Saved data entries
_____

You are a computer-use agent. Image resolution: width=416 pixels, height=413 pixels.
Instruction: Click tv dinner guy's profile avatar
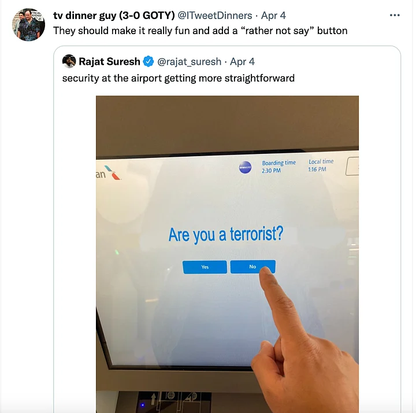[x=28, y=25]
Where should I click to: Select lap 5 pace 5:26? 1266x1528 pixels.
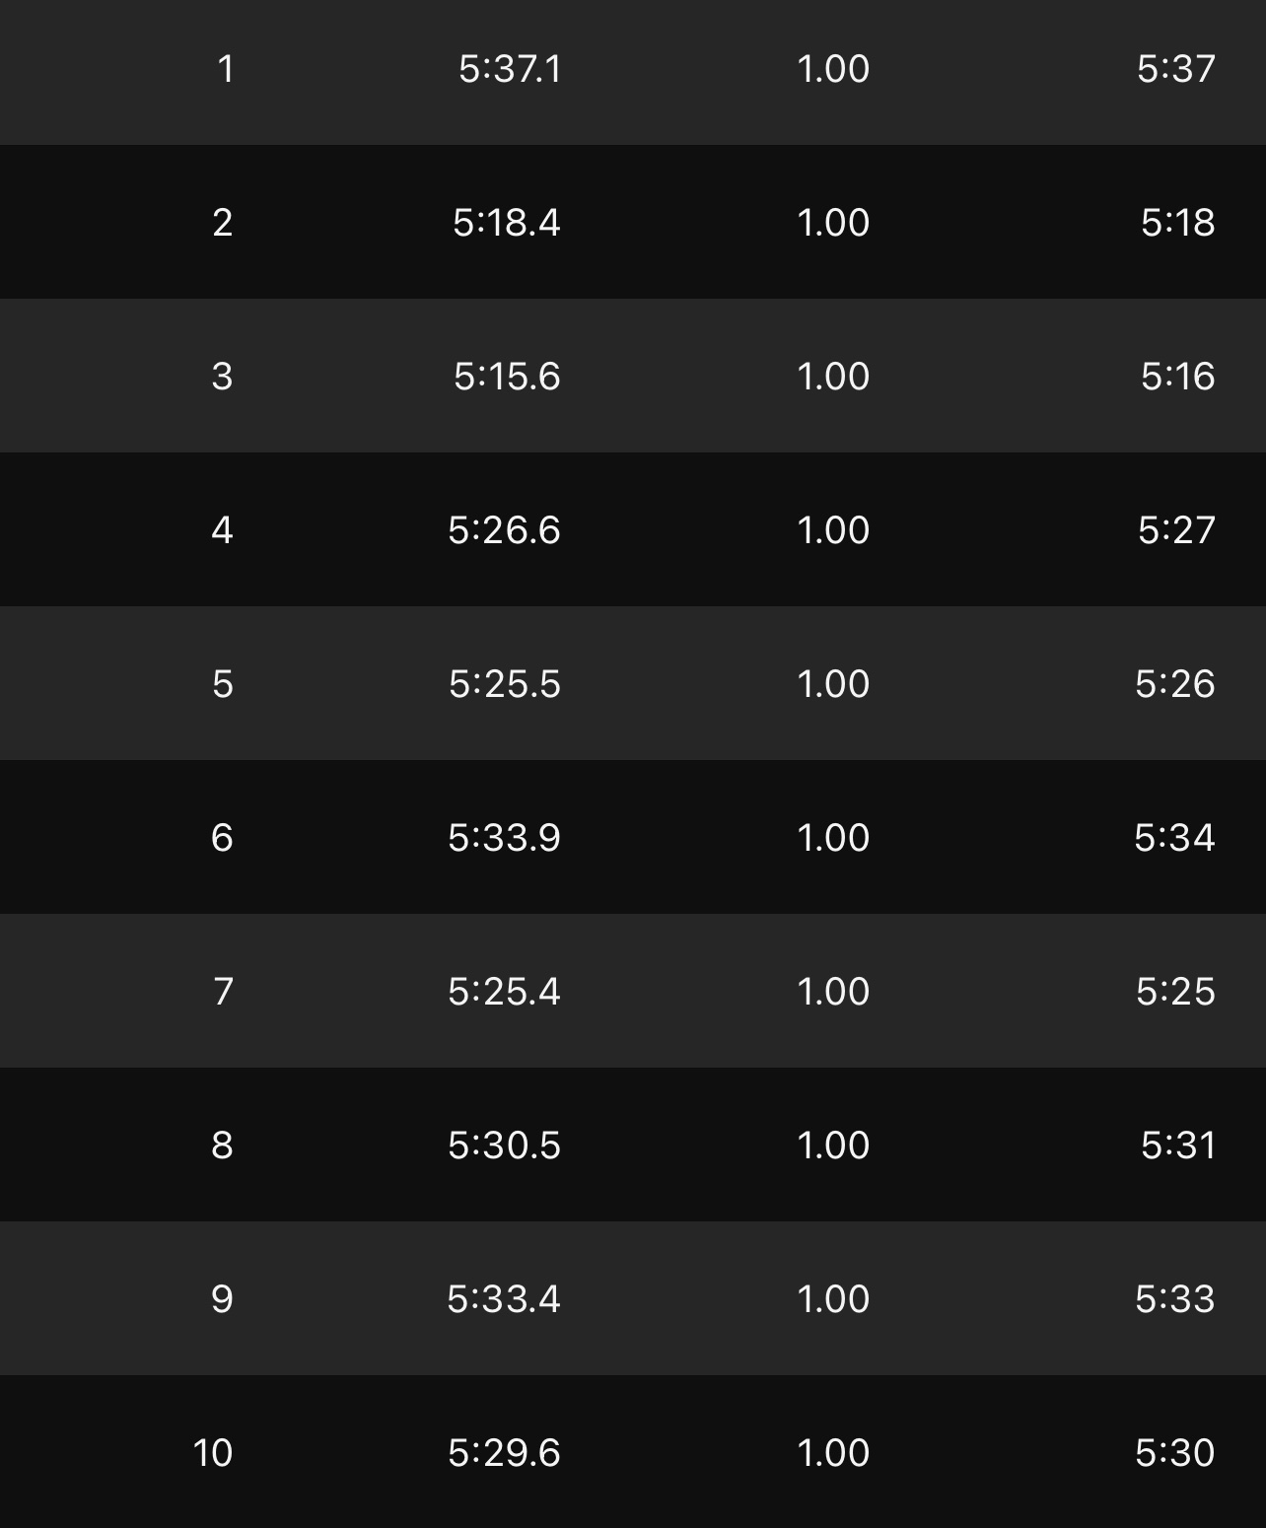tap(1175, 684)
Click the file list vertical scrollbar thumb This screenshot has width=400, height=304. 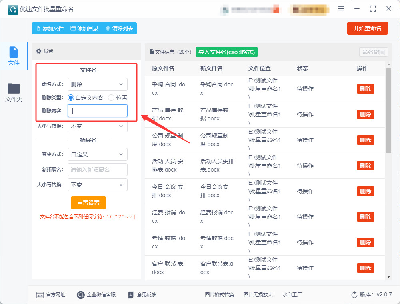point(388,110)
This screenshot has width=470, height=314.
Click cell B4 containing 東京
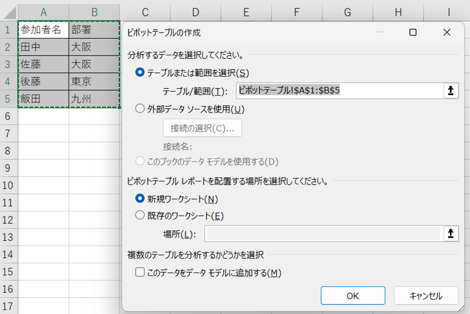point(94,82)
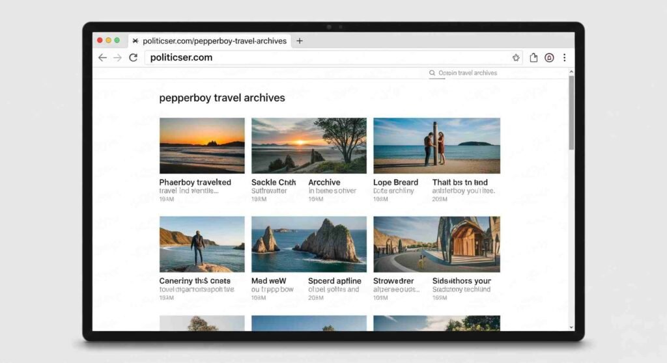Click the politicser.com address bar
This screenshot has height=363, width=667.
tap(326, 57)
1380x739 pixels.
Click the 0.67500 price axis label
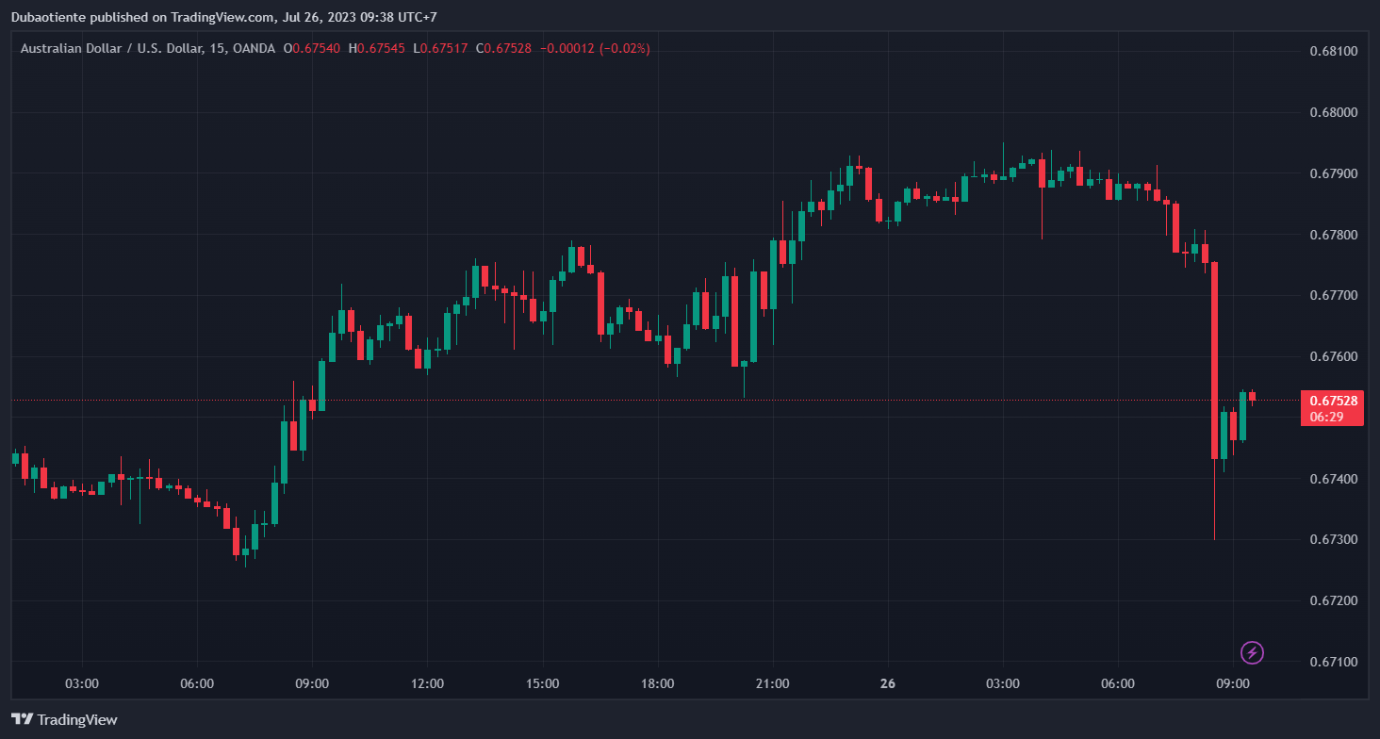(1334, 418)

_____

ACTIVITY
Your copy should hold exactly the lines from the line bearing "1380x739 pixels." through the end of the data, both included, and no pictures or anything further.

WRITTEN REPLY
1380x739 pixels.
Click the 0.67500 price axis label
(1334, 418)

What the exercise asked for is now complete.